Saat altı suları olduğu için de, pasajda hiçbir dükkân açık değildi. Murat’ın işlettiği “Ahsen pastanesi” ne gittim, börek ve çay ile kahvaltımı yaptım. Sonra da berberimi beklemeye başladım. Berber dükkânı açıldığı zaman da, sinekkaydı tıraşımı oldum… Artık sana kavuşmaya da hazırdım. Otobüs saati de geldi çattı, çığırtkanlar Harem yolcusu kalmasın diye bağırırken ben, hala hayal dünyasında yaşıyordum sanki… Bir an önce çok sevdiğim o güzel yürekli insana kavuşmak için heyecanlanıyordum.

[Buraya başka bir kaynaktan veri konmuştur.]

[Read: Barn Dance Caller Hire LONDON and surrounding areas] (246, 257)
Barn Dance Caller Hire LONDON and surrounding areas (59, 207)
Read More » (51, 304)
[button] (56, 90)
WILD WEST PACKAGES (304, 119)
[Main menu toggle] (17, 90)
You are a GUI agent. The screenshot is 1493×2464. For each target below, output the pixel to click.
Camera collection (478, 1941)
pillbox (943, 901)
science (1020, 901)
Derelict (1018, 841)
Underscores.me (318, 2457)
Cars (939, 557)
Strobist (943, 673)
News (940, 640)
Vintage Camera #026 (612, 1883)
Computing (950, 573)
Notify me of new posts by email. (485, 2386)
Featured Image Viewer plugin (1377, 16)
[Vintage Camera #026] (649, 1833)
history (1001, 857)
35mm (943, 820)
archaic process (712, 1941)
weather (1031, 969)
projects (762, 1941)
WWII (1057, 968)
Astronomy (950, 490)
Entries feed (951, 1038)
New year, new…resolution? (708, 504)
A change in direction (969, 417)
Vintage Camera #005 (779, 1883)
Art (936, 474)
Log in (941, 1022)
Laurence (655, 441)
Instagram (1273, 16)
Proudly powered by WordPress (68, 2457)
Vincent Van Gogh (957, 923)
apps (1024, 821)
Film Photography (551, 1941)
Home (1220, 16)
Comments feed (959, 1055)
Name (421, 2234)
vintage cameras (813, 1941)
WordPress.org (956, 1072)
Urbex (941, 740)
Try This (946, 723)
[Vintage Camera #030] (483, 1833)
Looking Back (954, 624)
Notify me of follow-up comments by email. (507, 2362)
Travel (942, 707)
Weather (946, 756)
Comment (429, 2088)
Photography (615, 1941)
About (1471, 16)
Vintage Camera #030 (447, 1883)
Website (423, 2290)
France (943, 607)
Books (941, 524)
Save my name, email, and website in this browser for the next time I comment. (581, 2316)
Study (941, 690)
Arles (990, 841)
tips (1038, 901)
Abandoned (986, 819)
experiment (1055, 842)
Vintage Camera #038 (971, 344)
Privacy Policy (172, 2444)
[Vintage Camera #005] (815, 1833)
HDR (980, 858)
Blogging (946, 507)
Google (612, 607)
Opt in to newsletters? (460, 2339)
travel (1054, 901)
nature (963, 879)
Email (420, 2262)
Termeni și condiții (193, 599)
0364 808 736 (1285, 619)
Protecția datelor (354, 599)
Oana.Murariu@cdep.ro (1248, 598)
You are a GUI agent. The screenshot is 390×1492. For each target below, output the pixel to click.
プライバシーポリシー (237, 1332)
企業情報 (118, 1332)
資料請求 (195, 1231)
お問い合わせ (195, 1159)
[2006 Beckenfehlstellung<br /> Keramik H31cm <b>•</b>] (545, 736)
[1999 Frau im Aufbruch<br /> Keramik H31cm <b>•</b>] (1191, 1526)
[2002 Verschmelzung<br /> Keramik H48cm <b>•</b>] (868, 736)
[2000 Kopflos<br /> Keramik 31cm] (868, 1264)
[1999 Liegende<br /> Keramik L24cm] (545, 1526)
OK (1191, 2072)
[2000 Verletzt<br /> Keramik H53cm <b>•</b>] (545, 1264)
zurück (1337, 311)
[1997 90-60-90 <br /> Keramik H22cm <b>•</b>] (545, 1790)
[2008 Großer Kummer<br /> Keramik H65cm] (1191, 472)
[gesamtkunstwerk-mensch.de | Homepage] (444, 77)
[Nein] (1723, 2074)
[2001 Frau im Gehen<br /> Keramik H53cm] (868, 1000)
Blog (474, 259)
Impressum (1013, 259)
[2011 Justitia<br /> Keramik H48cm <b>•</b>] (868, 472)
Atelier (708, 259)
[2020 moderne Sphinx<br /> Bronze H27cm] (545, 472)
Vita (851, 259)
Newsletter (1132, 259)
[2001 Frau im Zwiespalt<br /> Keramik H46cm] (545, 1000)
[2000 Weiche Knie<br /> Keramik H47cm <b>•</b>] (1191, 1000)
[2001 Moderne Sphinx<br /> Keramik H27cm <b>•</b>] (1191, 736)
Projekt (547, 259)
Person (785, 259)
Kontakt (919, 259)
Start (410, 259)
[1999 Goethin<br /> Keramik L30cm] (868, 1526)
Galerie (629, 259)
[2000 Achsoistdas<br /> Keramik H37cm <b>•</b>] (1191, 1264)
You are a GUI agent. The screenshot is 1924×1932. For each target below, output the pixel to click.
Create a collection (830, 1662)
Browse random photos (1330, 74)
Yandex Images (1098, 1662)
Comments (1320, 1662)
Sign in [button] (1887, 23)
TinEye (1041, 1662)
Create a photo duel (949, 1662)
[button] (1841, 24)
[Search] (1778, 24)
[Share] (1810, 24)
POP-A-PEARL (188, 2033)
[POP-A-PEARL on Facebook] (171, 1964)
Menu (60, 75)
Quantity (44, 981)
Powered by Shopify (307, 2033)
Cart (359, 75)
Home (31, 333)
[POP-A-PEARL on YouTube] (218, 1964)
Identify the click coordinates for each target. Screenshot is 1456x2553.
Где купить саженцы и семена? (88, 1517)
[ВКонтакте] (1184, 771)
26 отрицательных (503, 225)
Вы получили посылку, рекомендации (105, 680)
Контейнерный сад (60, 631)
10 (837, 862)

Bilmem inanır mısın? Kendimden öte, aldığım nefesten önce, sevdiğime kavuşmak, hem de çok imkânsızlıkları başararak… Yüreğimde duyduğum bir sevdaydı sanki. O kadar aciz kalıyor ki duygularım; bir şey hissediyorsun ve adı yok. Çünkü onu taşıyabilecek kelimeler yok. Gönlümüz her zaman yemyeşil alabildiğine uçsuz bucaksız Anadolu’nun doğasına tutkundu, yeşilliği biz hep çayır çimen, ormanmış gibi görmeye alıştığımız için… Başka renklerin hiçbirini rakip görmedik sevdamıza, ona yaşamın tüm anlamlarını yükleyen bir çift yeşil göze sakınarak özenle baktık…
Uzun yıllar sonra geldiğim İstanbul’da, Harem otogarında indik… Masmavi bir deniz, bembeyaz bir kumsal, sahil ve yoldan geçerek gördüğüm adalar… Ben eski bir radyocu olduğum için, “ada sahillerinde bekliyorum” şarkısını içimden mırıldanmaya başlamıştım…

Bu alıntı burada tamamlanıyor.